Port truckers help to move international trade and commerce. Products and raw materials are unloaded at the docks, and then port truckers haul them to retailers and other destinations. In California, new legislation has been introduced which could reform how port truckers are treated, only the burden would not be placed on fleet owners.
Independent California Port Truckers
The reasons behind the drafting of SB 1402 stem from complaints by drivers. Some drivers stated they were classified as independent contractors, and therefore not subject to state labor and employment laws. Retailers that hire truck drivers to haul port shipments have been found to not pay proper wages and even charging drivers for certain expenses. In some cases, port drivers were locked into contracts which prevented them from working for more than one company. This was ruled an unfair and harmful practice, because some port drivers have very few options for work. While there have been motions to crack down on labor violations to get trucking companies in-line with compliance, this new legislation puts the responsibility elsewhere.
Retailers And Truckers
California bill SB 1402, if passed, will place the responsibility on retailers who hire truckers to pick up port shipments. Retailers would have to ensure truck drivers hired for port loads are paid fair wages and receive the same benefits as those driving for regular fleets. Additionally, SB 1402 would generate a list of trucking companies with unpaid final judgments. If retailers hire those trucking companies on the list, they will be held accountable for any violations of California’s labor and employment laws.

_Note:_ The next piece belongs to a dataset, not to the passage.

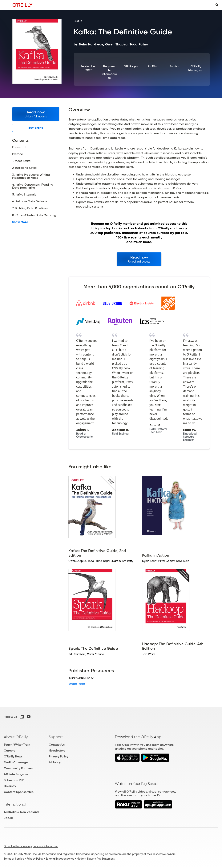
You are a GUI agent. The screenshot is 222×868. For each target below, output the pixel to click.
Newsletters (57, 750)
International (15, 804)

Recent reporting on the issues surrounding port drivers, along with the proposal of SB 1402, has done nothing to ease tensions across the board. The Harbor Trucking Association labeled articles by major outlets as misleading. Truck drivers have always had the right to designate their own employment status. The California Trucking Association believes the proposed bill would only serve to increase the existing driver shortage in the state. Whether the bill is implemented is still up in the air. Currently, the California Labor Commission has generally ruled in favor of port drivers with complaints of wage and labor law violations, which has resulted in million of dollars in penalties and awarded compensation.